» Metin Bloğu
=-=-=

Konuya ilişkin Refah-Yol
iktidarının
Devlet Bakanı Salim Ensarioğlu'ndan da dikkat
çekici bir açıklama geldi. Dolaylı olarak askerden
istifa etmesi için
teklif geldiğini açıklayan Ensarioğlu, "
Askerler rahatsız, istifa ederseniz ömür boyu milletvekili ve
bakan olursunuz" teklifi yapıldığını söyledi.
Bakanlar Kurulu üyelerinin
psikolojik baskı amaçlı brifing için
Genelkurmay'a çağrıldığını anlatan Ensarioğlu,
Başbakan Necmettin
Erbakan'ın, karargaha 5 dakika geç geldiği için askerler tarafından karşılanmadığını belirtti.

=-=-=

» Veri Kümesi Kesiti

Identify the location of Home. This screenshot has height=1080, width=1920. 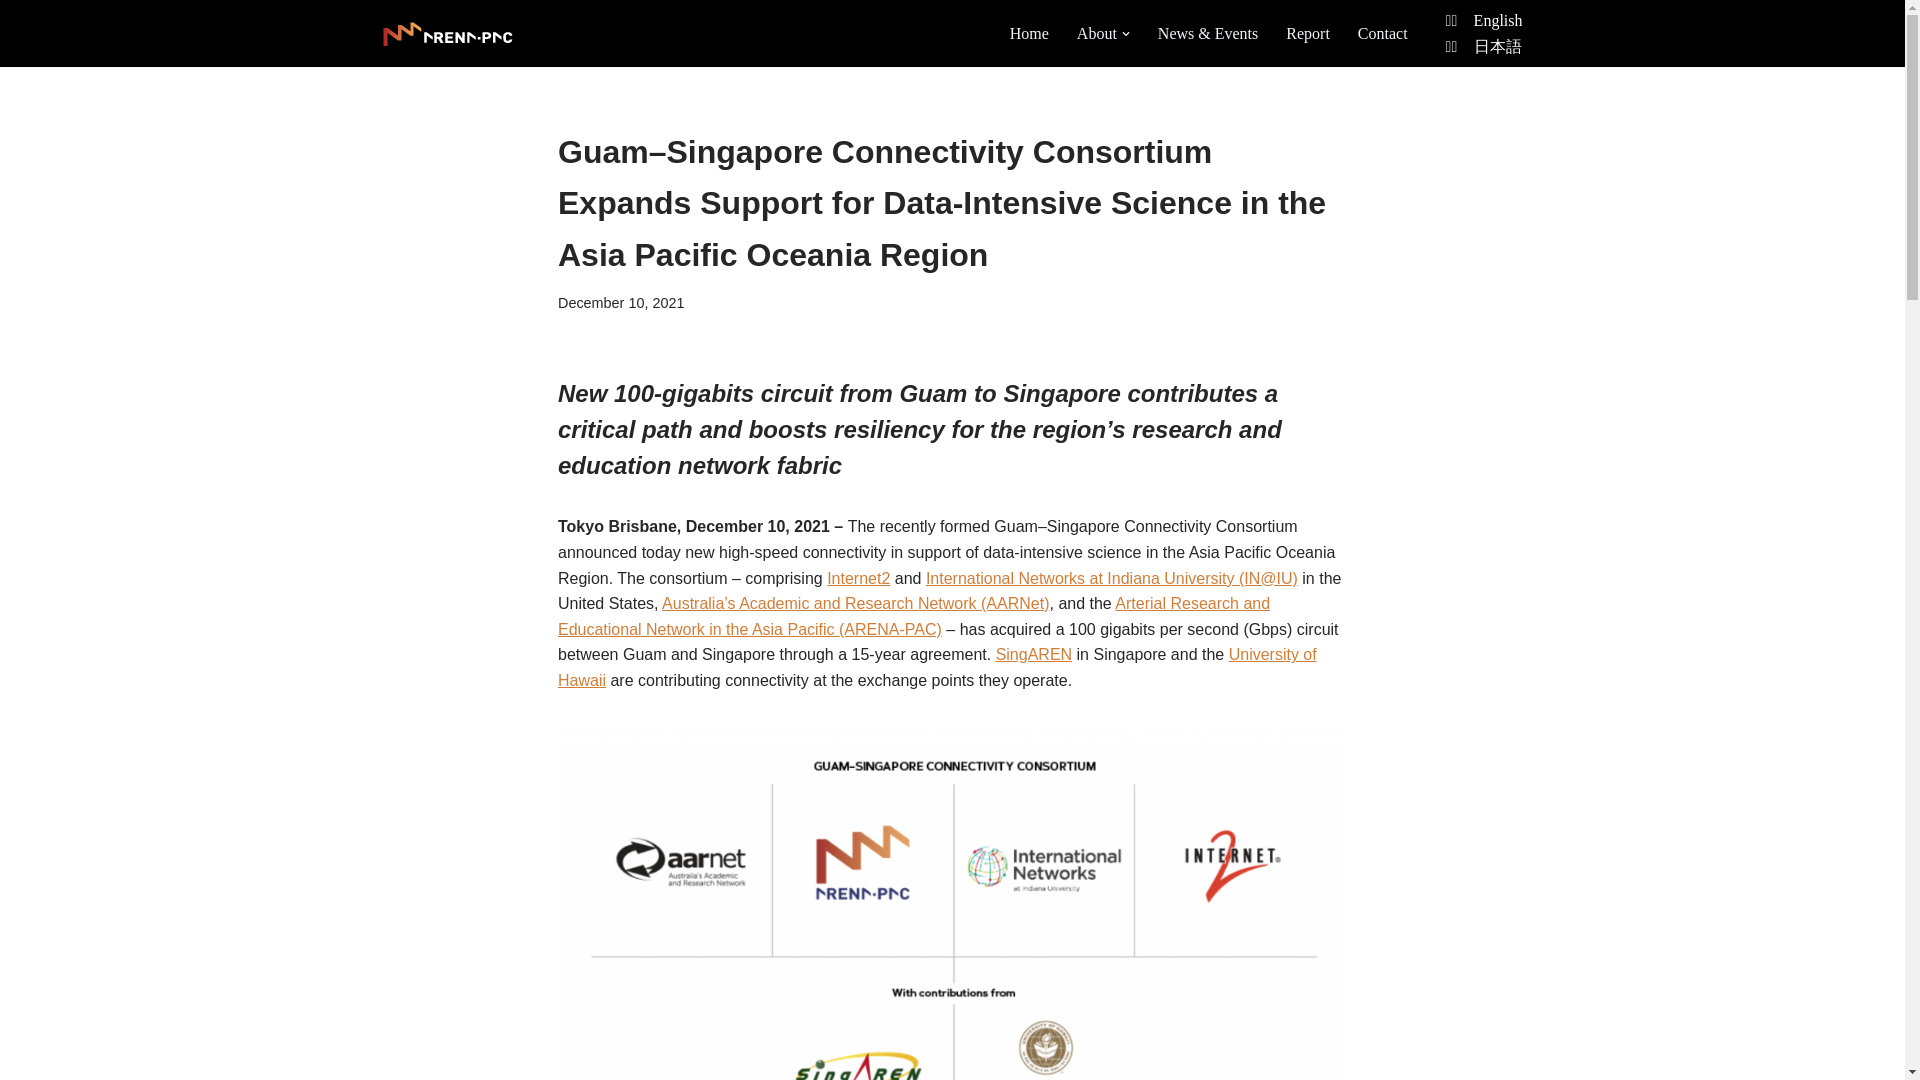
(1028, 34). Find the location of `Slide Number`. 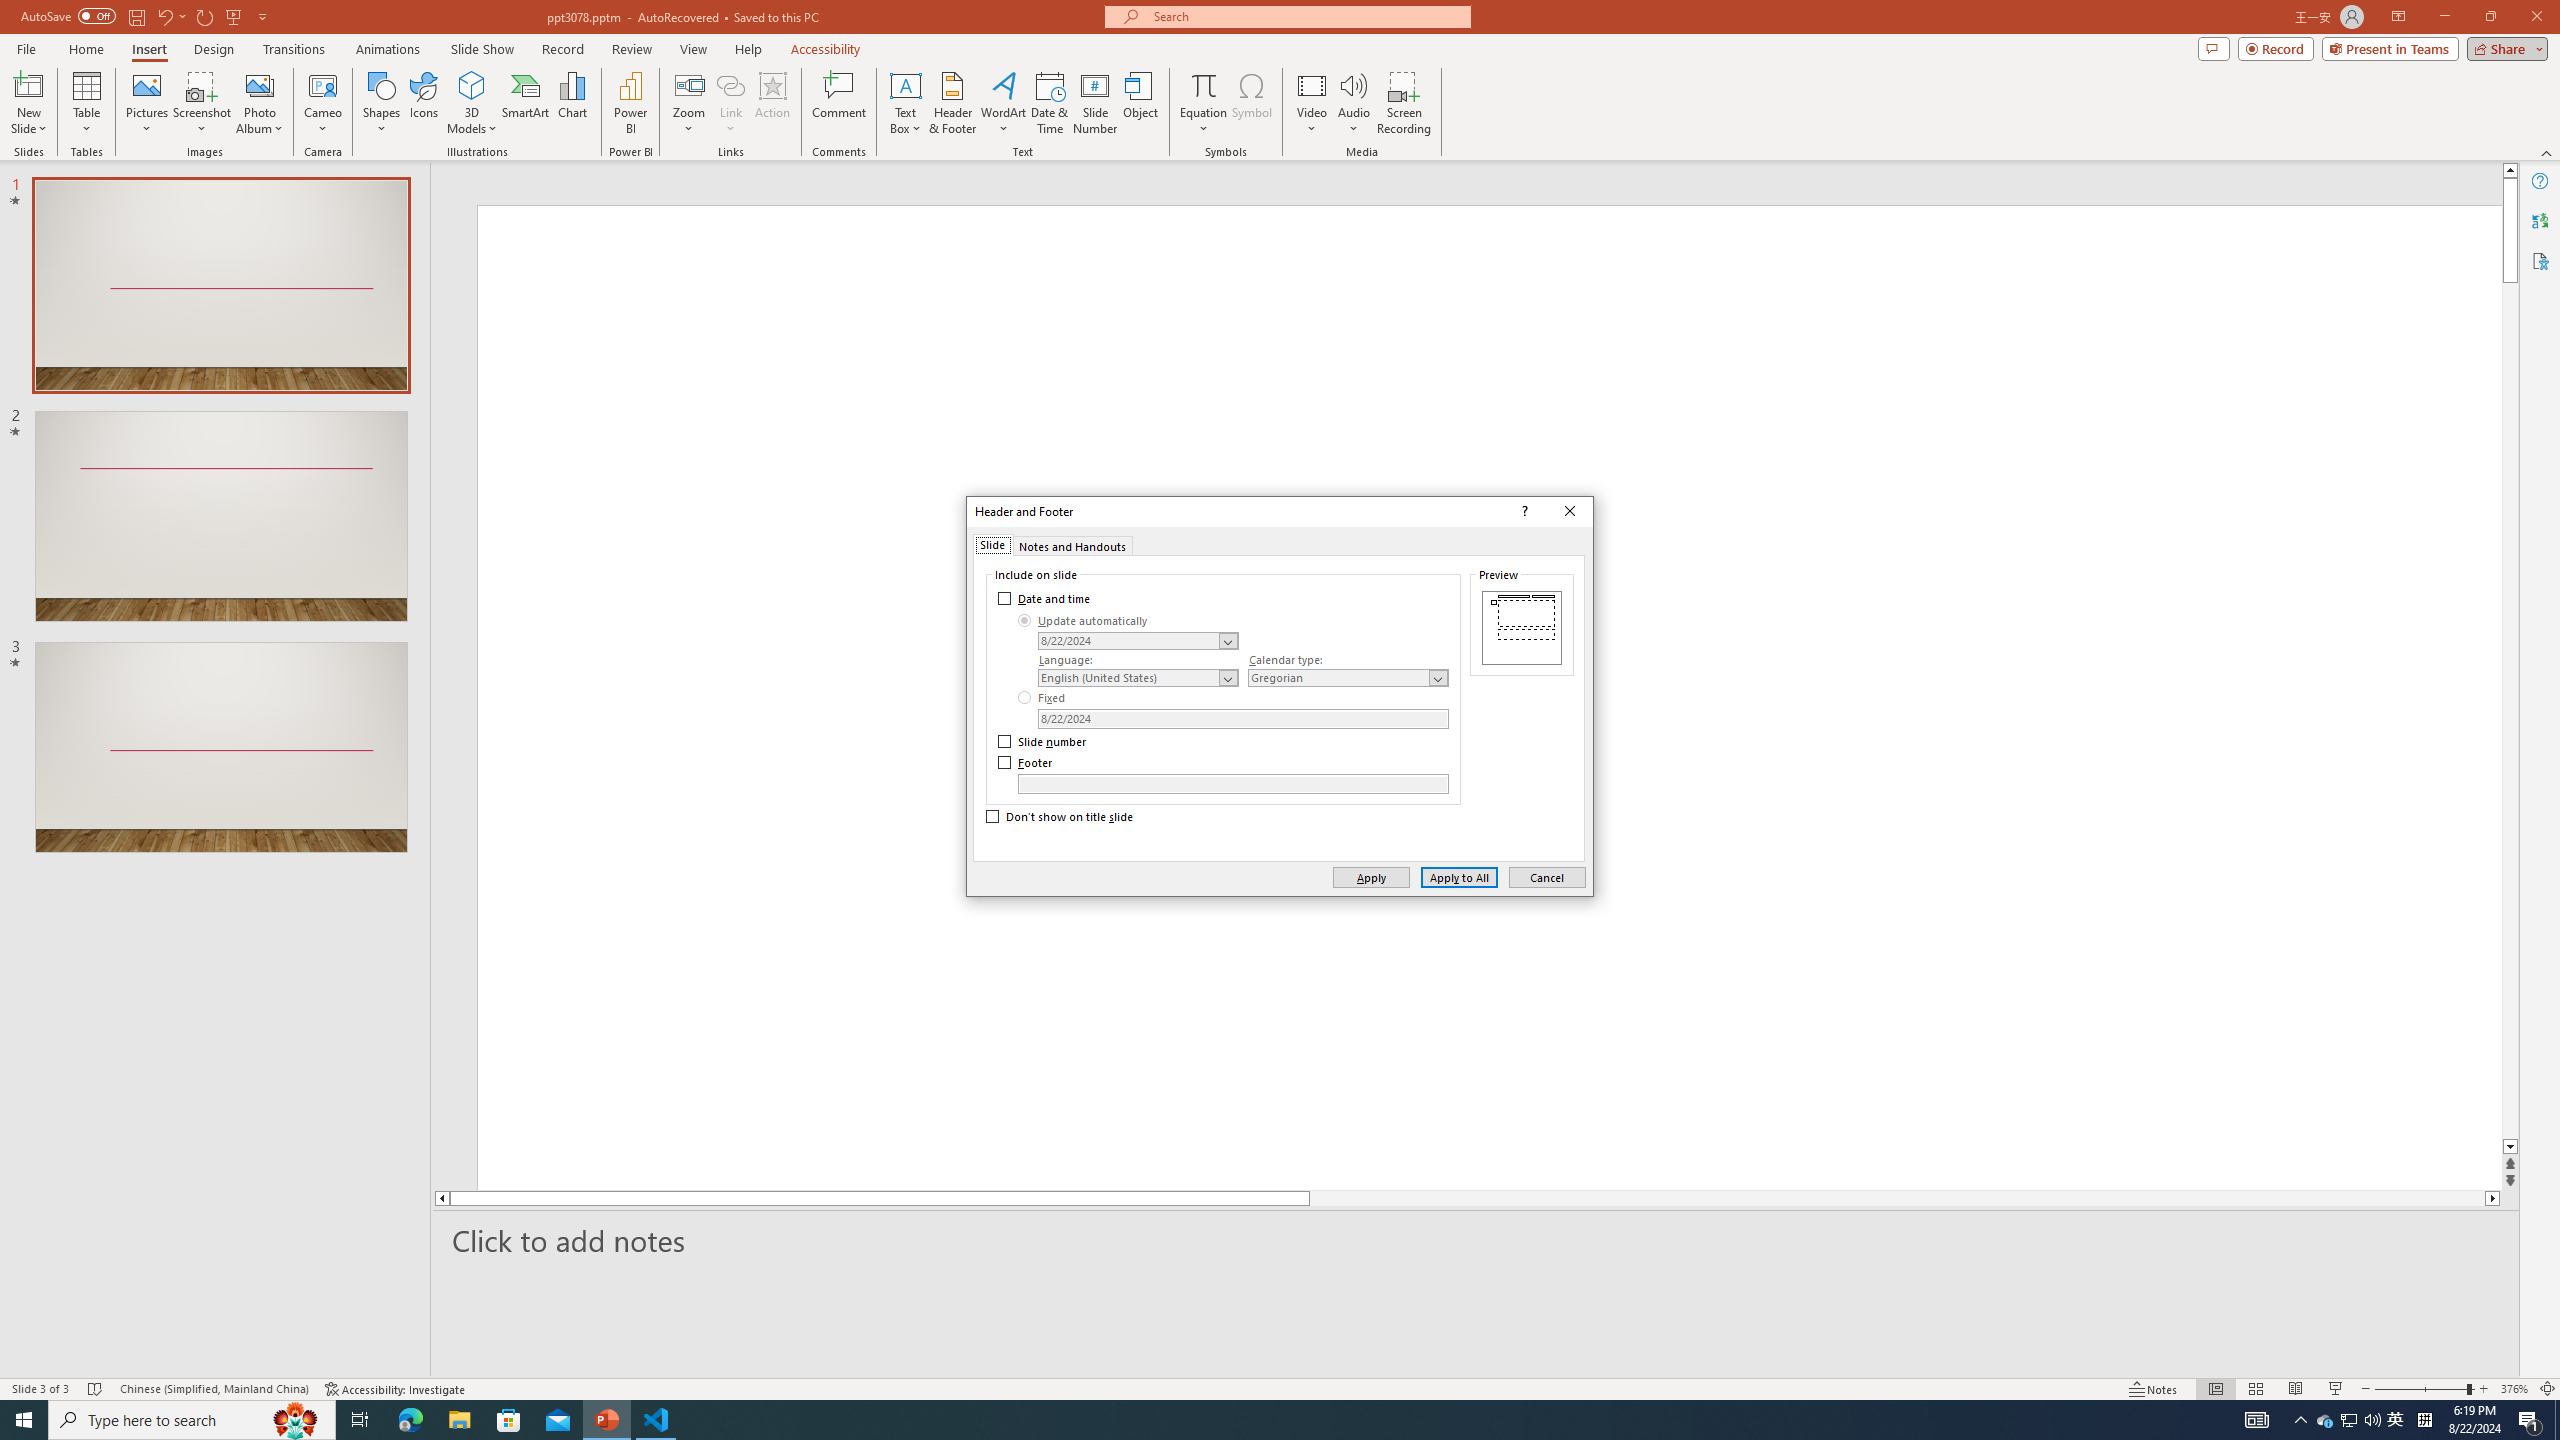

Slide Number is located at coordinates (1096, 103).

=-=-=

» Çözülecek Problemler
**a)** Ensarioğlu'nun açıklamasıyla ilgili metinde "Bakanlar Kurulu üyelerinin" ifadesinden başlayıp "tarafından karşılanmadığını belirtti." ifadesine kadar uzanan bölümün tamamını harfi harfine yazın.
**b)** Ensarioğlu'nun açıklamasıyla ilgili metne göre Başbakan Necmettin Erbakan askerler tarafından neden karşılanmamış?
**c)** Ensarioğlu'nun açıklamasıyla ilgili metni son cümlesinden sonra devam ettirin.

» Sonuçlar
**a)**
Bakanlar Kurulu üyelerinin
psikolojik baskı amaçlı brifing için
Genelkurmay'a çağrıldığını anlatan Ensarioğlu,
Başbakan Necmettin
Erbakan'ın, karargaha 5 dakika geç geldiği için askerler tarafından karşılanmadığını belirtti.

**b)** Karargaha 5 dakika geç geldiği için.

**c)**
Cihan Haber Ajansı muhabirine konuşan Ensarioğlu, olayların 3 -4 ay öncesinden başladığını ve yaşanan her hadisenin iktidar tarafından organize edildiğinin söylendiğini aktardı. Arkadaşlarının tehdit edildiğini anlatan Ensarioğlu, Kürtlerle ilgili hazırlanan Milli
Güvenlik Kurulu raporunu imzalamadığı için tehdit edildiğini, sıkıntı yaşadığını ifade etti.
Albay rütbesinde üç kişinin köyüne giderek ailesi hakkında bilgi topladığını dile getiren Ensarioğlu, "
Hükümet baskı altındaydı. Bakanlar Kurulunu brifing vermek için Genelkurmay'da topladılar. 5 saat sürdü brifing. Resmen orada kendini kabul ettirme, hükümet, siyasi otorite ikinci planda gösterilmeye çalışıldı. Sayın Başbakan,
Allah rahmet eylesin Erbakan, çok kibar bir insandı. 5 dakika gecikti diye kapıda karşılama yapmadılar. Unutamayacağım bir olaydır. O, büyük bir saygısızlık ve terbiyesizlikti. Başbakan orada oturuyordu, paşaların tavırları, havaları, omuz vurmadı, ama o tür hareketleri vardı. Psikolojik bir baskıydı, brifing değildi" dedi.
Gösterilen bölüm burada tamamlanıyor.